** Aim of the task **
The material below includes pictures; leave them out and return only the lines between the line containing "Task: Open the 'Only" and the line containing "You are a computer-use agent. 646x452 pixels.", inclusive, word for word.
══ Working data
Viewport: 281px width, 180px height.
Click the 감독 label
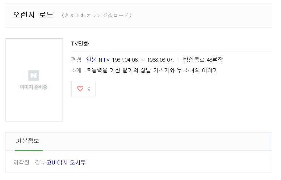pos(39,163)
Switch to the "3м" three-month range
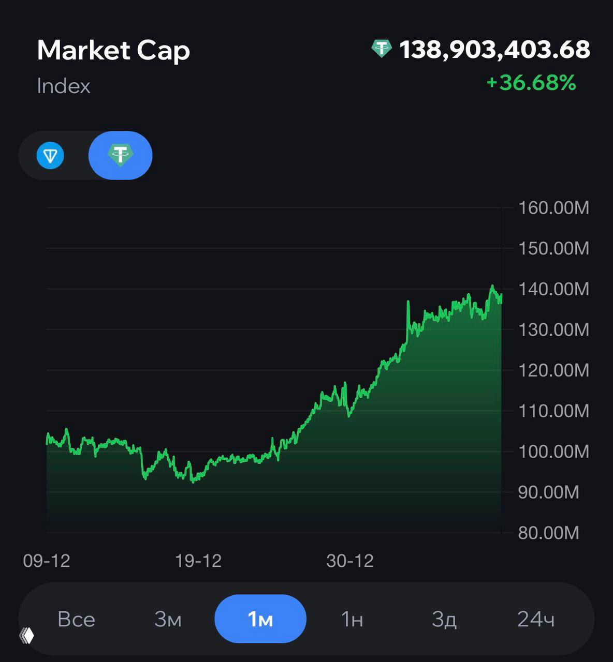Viewport: 613px width, 662px height. pyautogui.click(x=168, y=619)
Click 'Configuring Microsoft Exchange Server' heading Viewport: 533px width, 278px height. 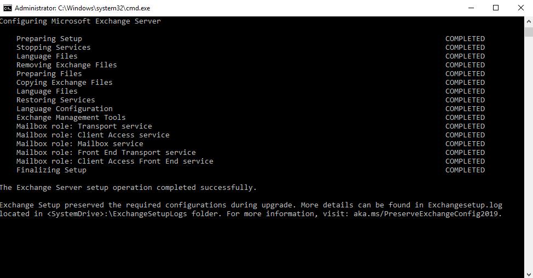click(80, 21)
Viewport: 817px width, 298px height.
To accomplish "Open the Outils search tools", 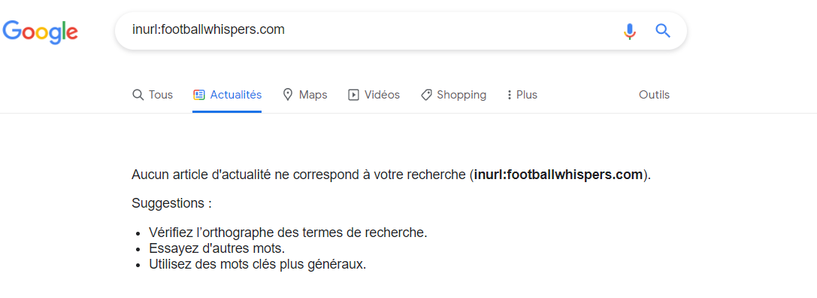I will coord(654,95).
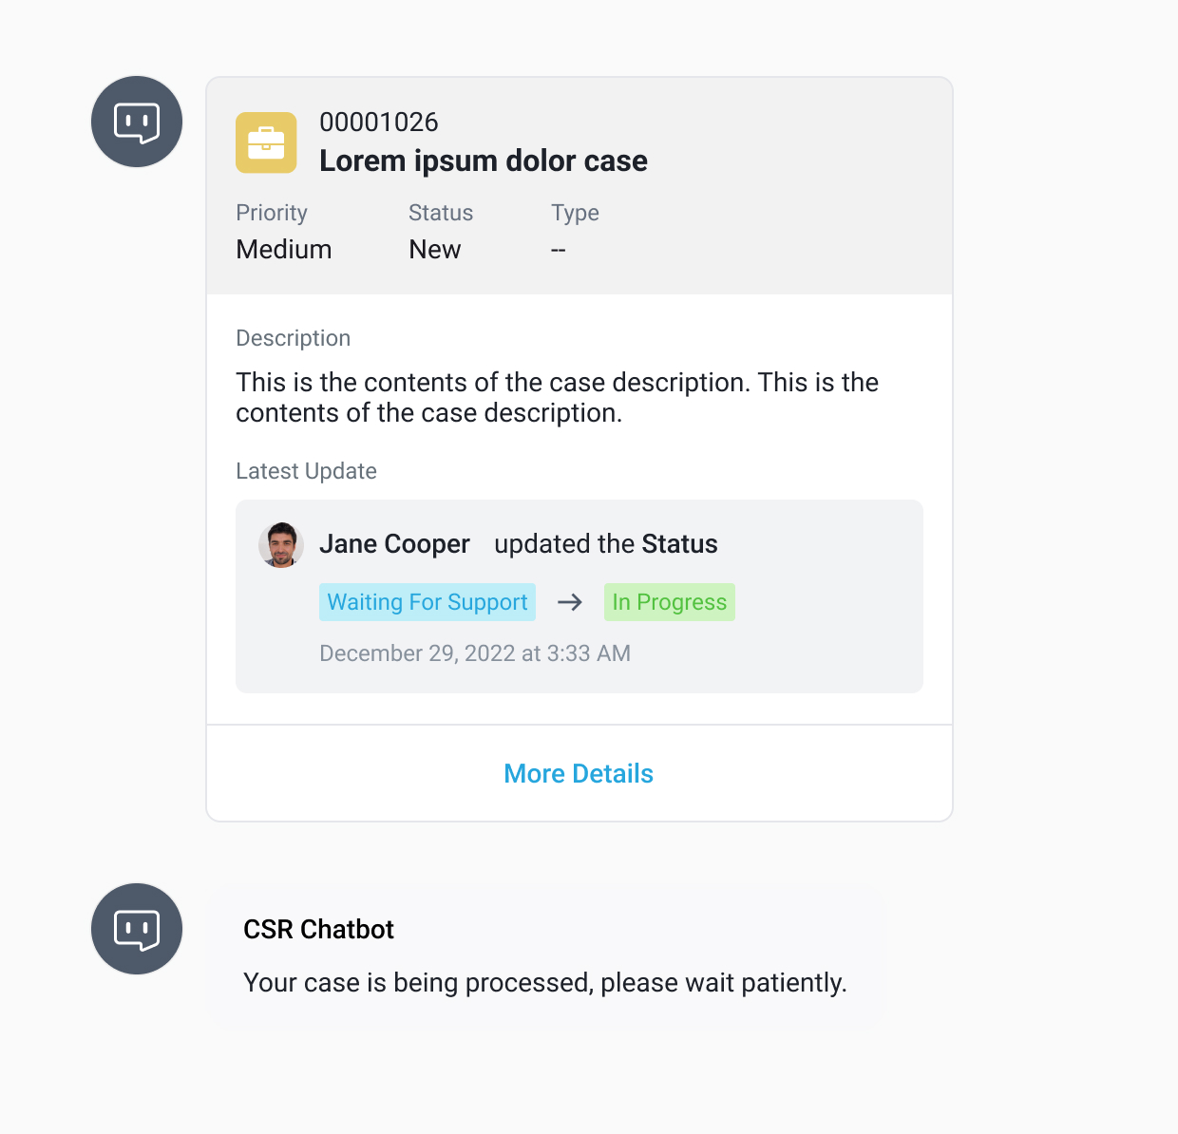
Task: Click the top chatbot avatar icon
Action: coord(136,122)
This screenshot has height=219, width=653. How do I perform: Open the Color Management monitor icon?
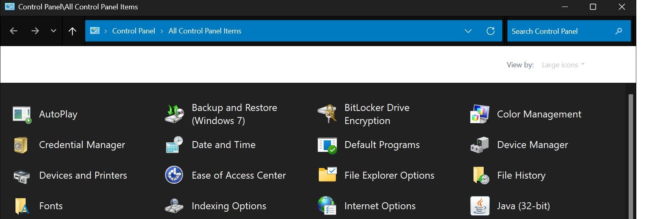pos(480,114)
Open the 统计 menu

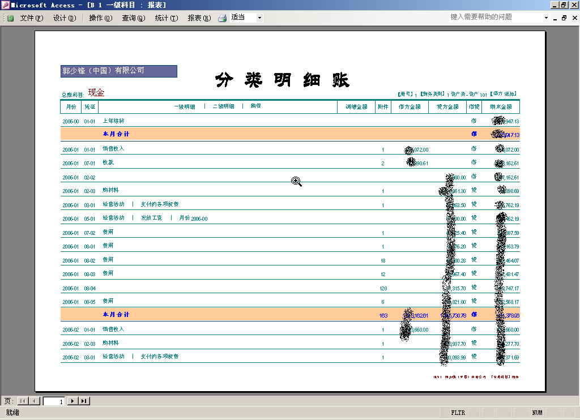pos(166,18)
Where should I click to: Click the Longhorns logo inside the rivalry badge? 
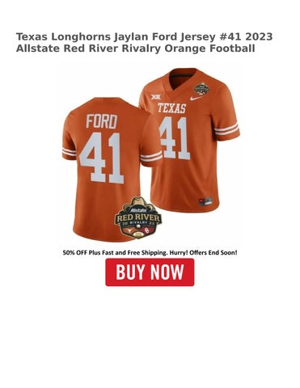coord(129,230)
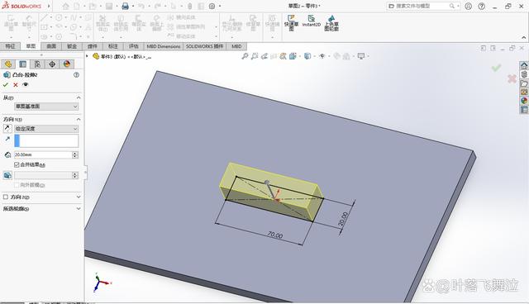529x304 pixels.
Task: Open the DimXpertManager crosshair tab
Action: (52, 64)
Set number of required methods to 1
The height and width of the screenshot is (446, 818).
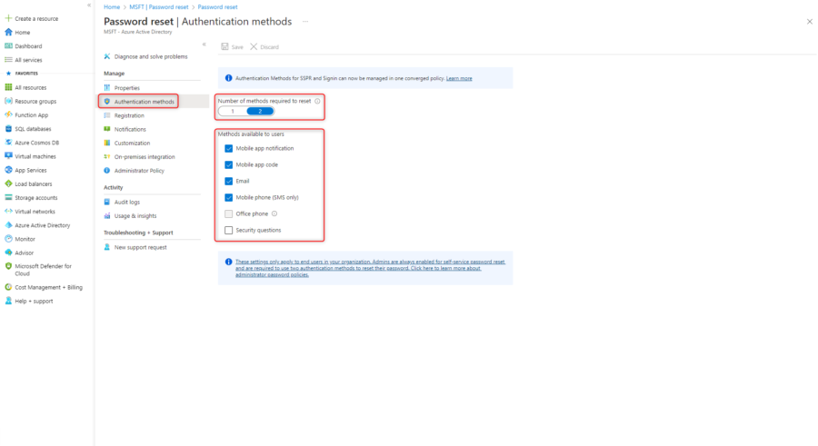point(233,111)
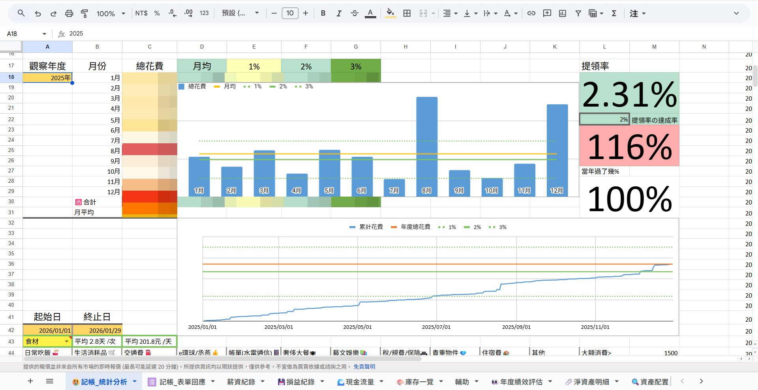Image resolution: width=758 pixels, height=390 pixels.
Task: Click the borders icon
Action: click(407, 13)
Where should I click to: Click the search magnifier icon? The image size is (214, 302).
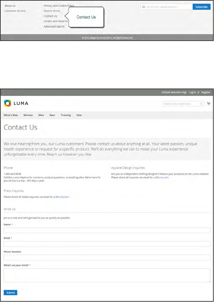click(202, 104)
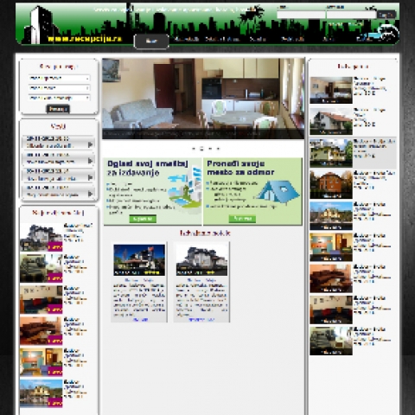Click the blue tent illustration
The image size is (415, 415).
pos(278,192)
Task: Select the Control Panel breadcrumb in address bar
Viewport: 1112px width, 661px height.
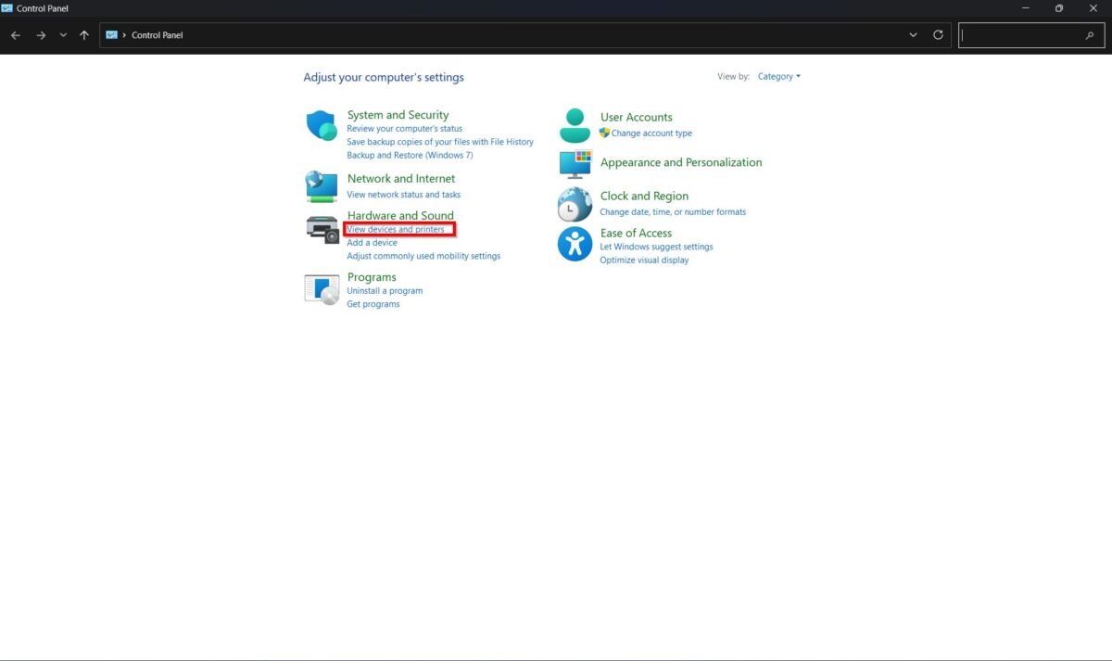Action: [158, 35]
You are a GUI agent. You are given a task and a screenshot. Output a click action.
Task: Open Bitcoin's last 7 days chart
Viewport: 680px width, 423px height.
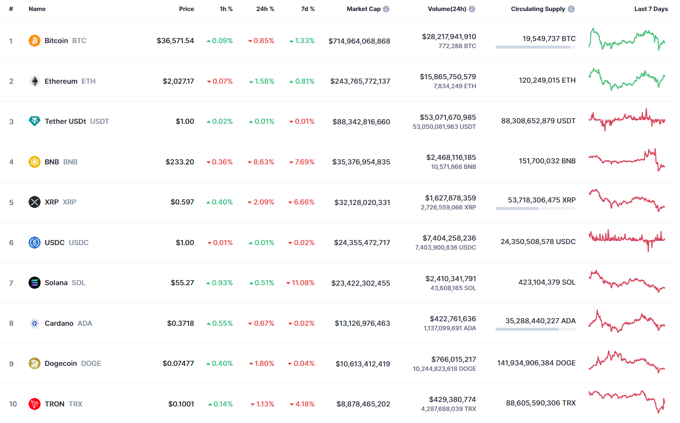627,39
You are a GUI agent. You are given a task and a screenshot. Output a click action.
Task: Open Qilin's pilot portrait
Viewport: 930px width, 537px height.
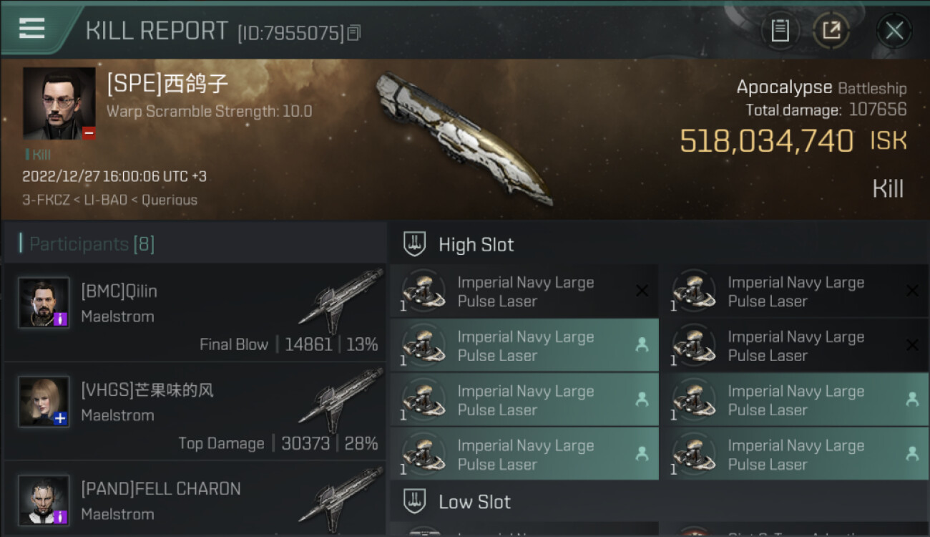click(44, 303)
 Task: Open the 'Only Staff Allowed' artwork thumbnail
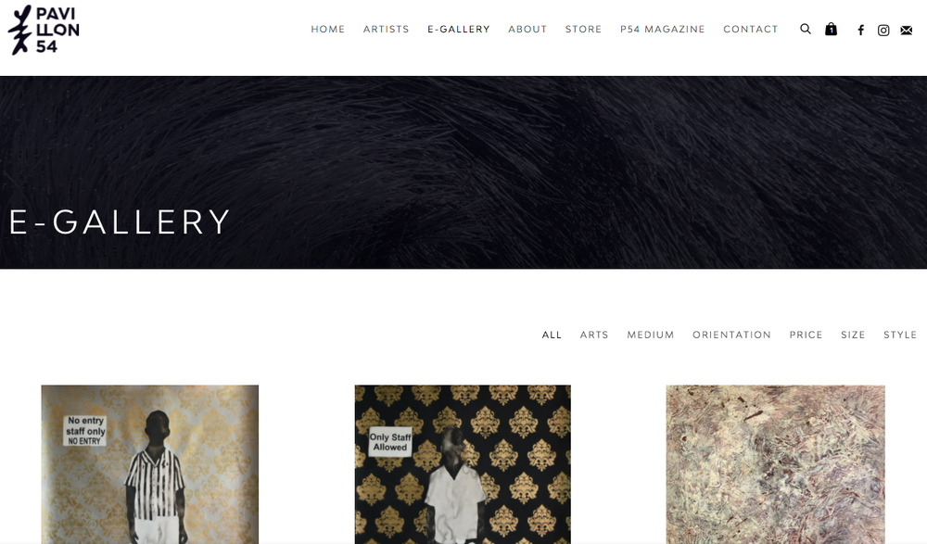(x=463, y=464)
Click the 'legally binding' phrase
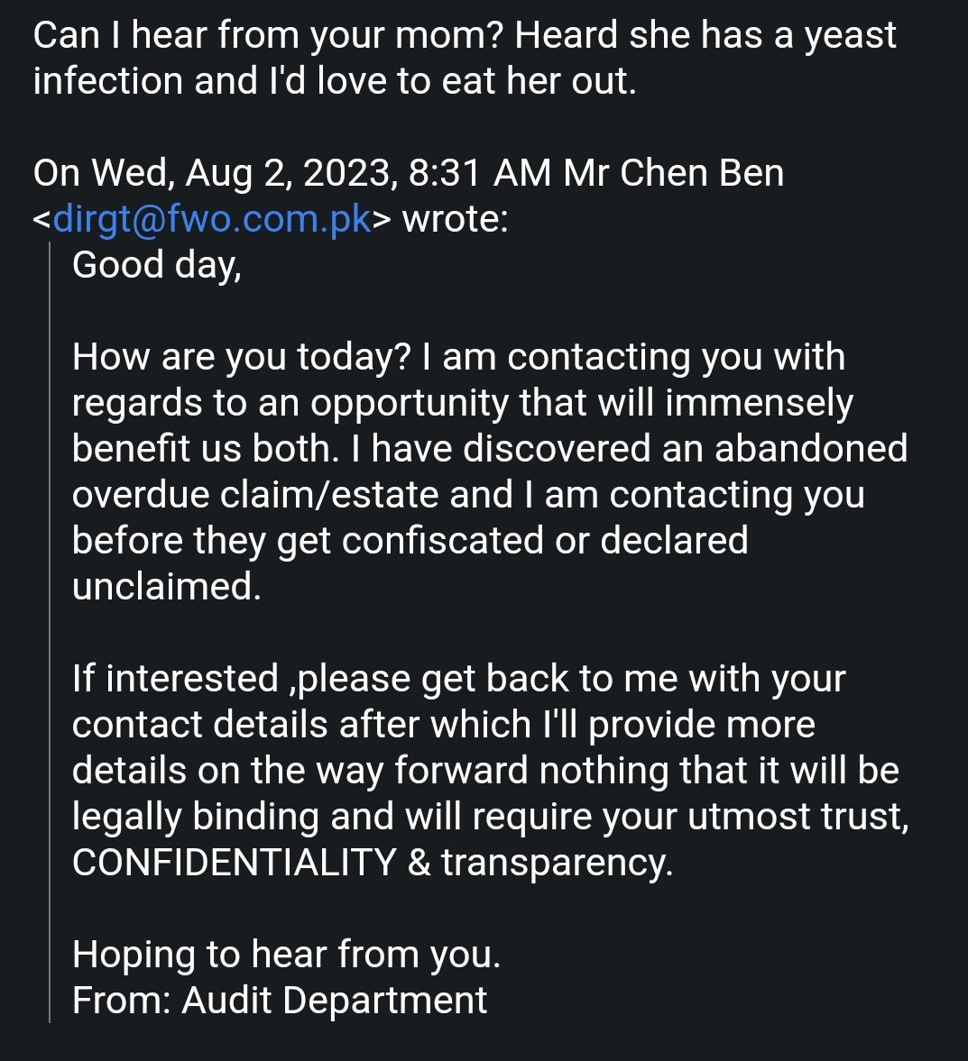This screenshot has height=1061, width=968. tap(195, 816)
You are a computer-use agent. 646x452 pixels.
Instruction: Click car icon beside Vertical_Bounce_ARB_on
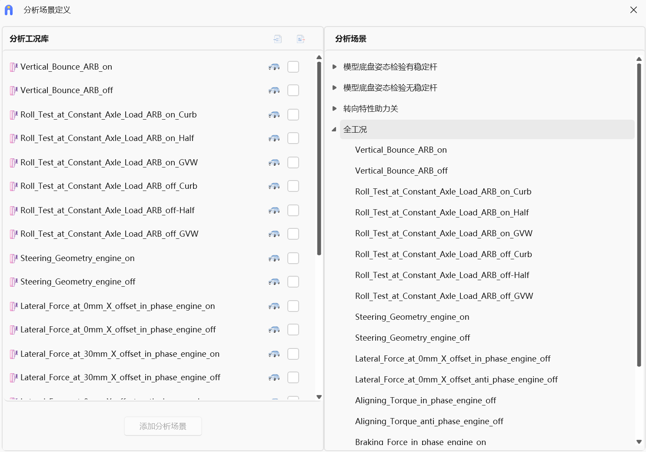point(274,67)
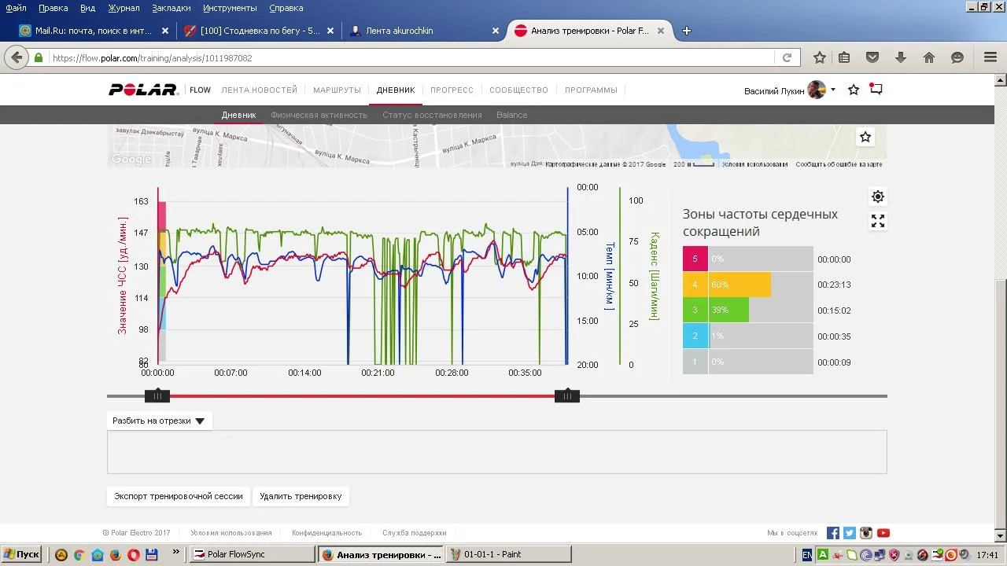Open the favorites star in Polar header

[854, 90]
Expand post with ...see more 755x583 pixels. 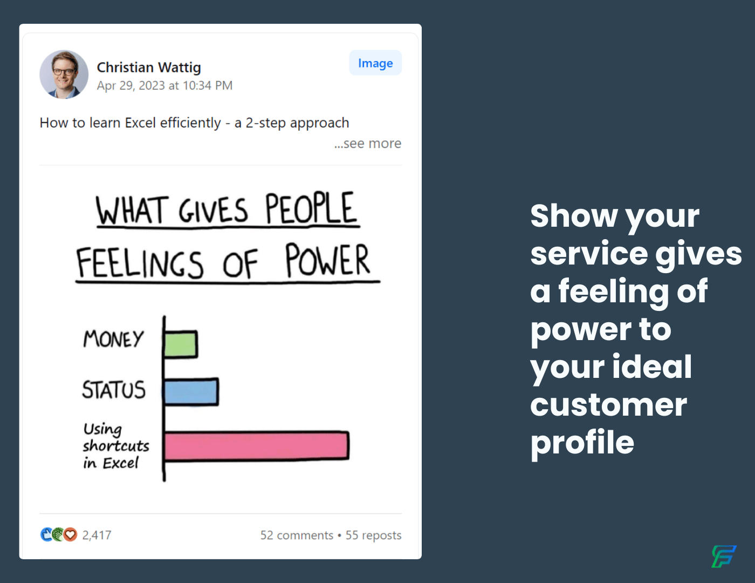[368, 144]
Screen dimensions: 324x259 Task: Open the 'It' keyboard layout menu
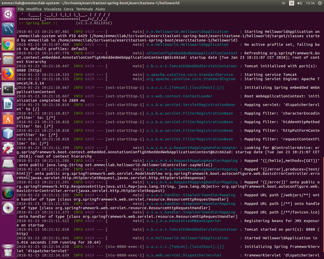click(292, 3)
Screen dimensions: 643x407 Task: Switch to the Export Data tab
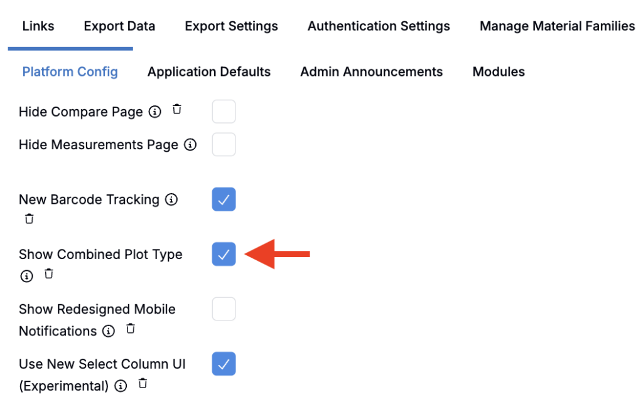pyautogui.click(x=119, y=26)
════
** Answer to the problem **
 Task: Open the 'Only Staff Allowed' artwork thumbnail
(x=463, y=464)
Click the 'legally binding' phrase
This screenshot has height=1061, width=968. tap(195, 816)
You are a computer-use agent. 646x452 pixels.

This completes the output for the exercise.